:: Input data ::

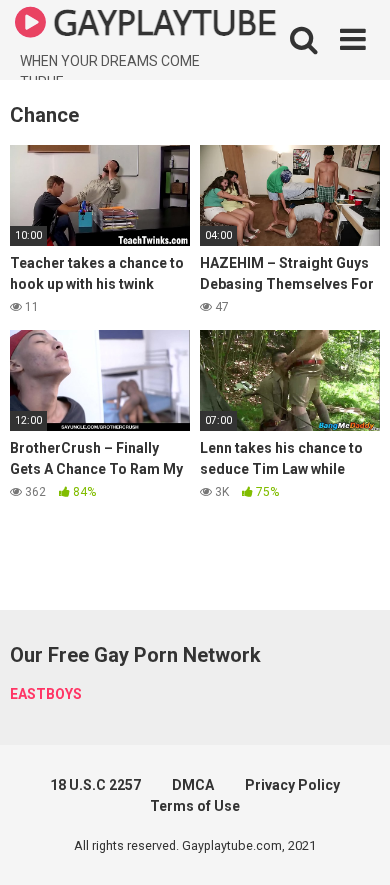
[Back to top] (353, 844)
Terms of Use (195, 806)
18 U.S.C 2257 (95, 785)
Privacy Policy (292, 785)
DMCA (193, 785)
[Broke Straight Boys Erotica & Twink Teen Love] (146, 25)
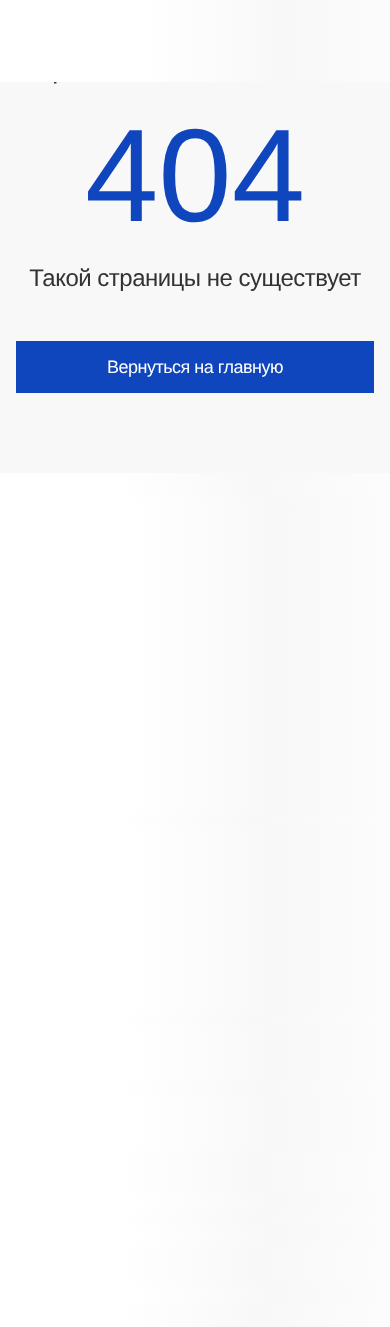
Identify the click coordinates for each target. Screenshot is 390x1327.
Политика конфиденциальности (120, 1236)
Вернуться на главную (195, 367)
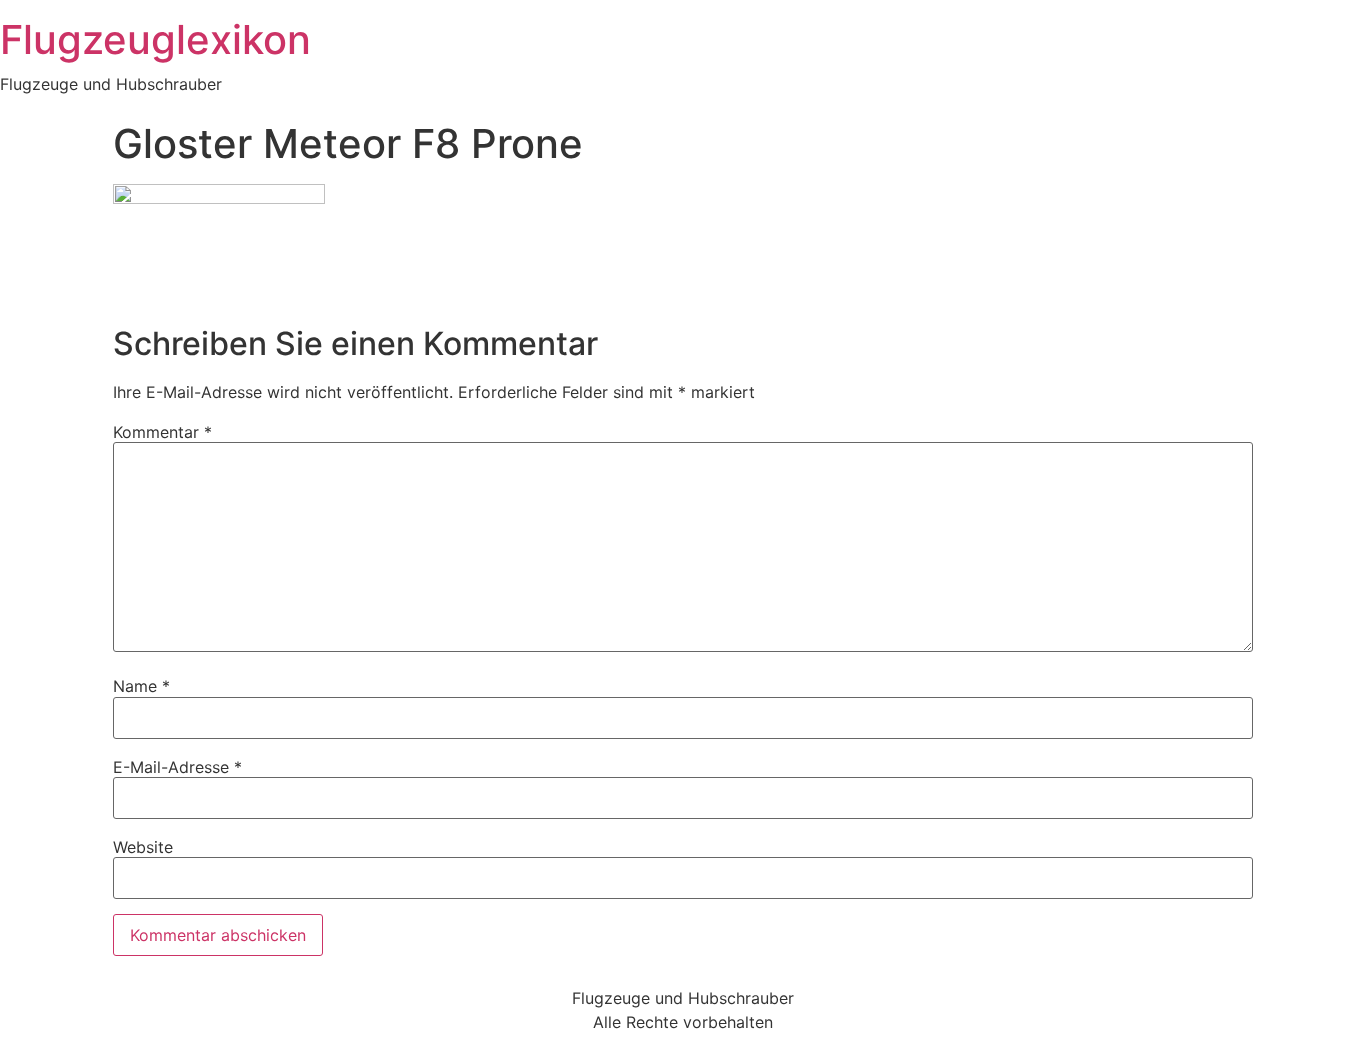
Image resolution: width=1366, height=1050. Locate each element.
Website (143, 847)
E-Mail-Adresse (177, 767)
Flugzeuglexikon (155, 39)
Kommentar (162, 432)
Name (141, 686)
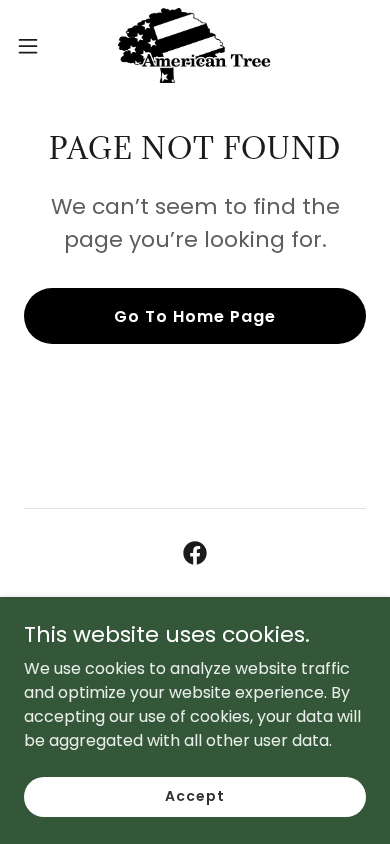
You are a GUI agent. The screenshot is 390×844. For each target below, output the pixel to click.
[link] (194, 45)
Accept (194, 796)
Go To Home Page (195, 316)
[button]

:: What is required ::
Without the pictures, copy the entries from their first line through the line containing "E-Mail-Adresse (177, 767)", and only those lines.

:: Written answer ::
[Back to top] (353, 844)
Terms of Use (195, 806)
18 U.S.C 2257 (95, 785)
Privacy Policy (292, 785)
DMCA (193, 785)
[Broke Straight Boys Erotica & Twink Teen Love] (146, 25)
Identify the click coordinates for each target. Screenshot is 390x1327.
Политика конфиденциальности (120, 1236)
Вернуться на главную (195, 367)
Image resolution: width=1366, height=1050. Locate each element.
Website (143, 847)
E-Mail-Adresse (177, 767)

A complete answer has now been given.